As the leaders of Western Europe continue to surrender their countries to Islam – and to punish those who resist by trying to shut them up – one fact of which we've all been reminded is that Americans are very lucky indeed to have a First Amendment. Across Western Europe, citizens who are worried about Islamization express envy for America's free-speech protections. Meanwhile, American leftists who, unable to answer their opponents' arguments effectively, would prefer to be able to shut them down, tend increasingly to view the First Amendment as a thorn in their side.

Even many members of the Fourth Estate, whom you might expect to be vigorous First Amendment champions, are now taking on what they deride as an excessive attachment to free-speech rights. At the vanguard of this unholy crusade is the New York Times. On June 5, the Times ran an op-ed by Harvard Law professor Noah Feldman, who on several previous occasions has taken to its pages to defend sharia law. This time, Feldman argued against applying the First Amendment to social media on the grounds that it would “make it harder or even impossible for the platforms to limit fake news, online harassment and hate speech.”

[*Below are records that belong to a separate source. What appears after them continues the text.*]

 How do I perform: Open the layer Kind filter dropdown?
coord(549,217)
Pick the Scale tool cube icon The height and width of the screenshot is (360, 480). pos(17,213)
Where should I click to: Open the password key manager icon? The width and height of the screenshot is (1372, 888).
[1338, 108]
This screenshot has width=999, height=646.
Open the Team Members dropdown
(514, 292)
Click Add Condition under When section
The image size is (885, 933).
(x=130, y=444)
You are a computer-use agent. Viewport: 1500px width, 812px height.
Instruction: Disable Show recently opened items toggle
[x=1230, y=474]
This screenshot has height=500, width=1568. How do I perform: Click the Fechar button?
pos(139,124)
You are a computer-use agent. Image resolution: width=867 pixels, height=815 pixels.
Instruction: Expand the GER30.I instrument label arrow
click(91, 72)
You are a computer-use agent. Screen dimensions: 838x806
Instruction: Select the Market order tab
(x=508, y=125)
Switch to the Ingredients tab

The one good argument Feldman has on his side is that Facebook and Twitter are private companies with the right to ban whomever they wish. On the other hand, both of these platforms have become huge parts of the public square, not only in the U.S. but around the world. As for Feldman's reference to “hate speech,” it's a concept that has no proper place in American law and that is, by definition, in the eye of the beholder. On this score, Feldman failed to acknowledge that both firms are notorious for having banned (for example) users posting objective facts about Islam even as they allow terrorist groups to continue to employ their services.

But enough about Feldman. More problematic than his op-ed was an article by Adam Liptak – which ran, note well, as a news story, not an opinion piece – that the increasingly senile Gray Lady published on July 1. The headline, “How Conservatives Weaponized the First Amendment” (on the front page of the Times's website, it read “How Free Speech Is Being Used as a Weapon by Conservatives”; in the print edition, it was “How Free Speech Was Weaponized By Conservatives”), drew on a June 25 comment by Supreme Court Justice Elena Kagan. When the Court, on First Amendment grounds, struck down a California law forcing pro-life “crisis pregnancy centers” to post information on their premises about where to get an abortion, Kagan complained in her dissent that conservatives were “weaponizing the First Amendment.”

Interesting turn of phrase. What it comes down to is the age-old sentiment that my speech should be protected but yours shouldn't. When I say something you don't like, I'm safeguarded by the First Amendment; if you say something I don't like, you're “weaponizing” that amendment. Coming from the likes of Elena Kagan, of course, the use of the word “weaponize” is especially priceless. Kagan is, after all, a perfect example of the kind of judge who, when she is out to justify practices she likes, is gifted at “discovering” in the Constitution rights that the Founders never put there and that nobody ever noticed before. In other words, she's an extremely loose constructionist. But when she sees her ideological opponents actually making use of their very clearly spelled-out First Amendment rights to say things she deplores, Kagan is eager to find some way to pretend that the First Amendment doesn't say what it quite explicitly says.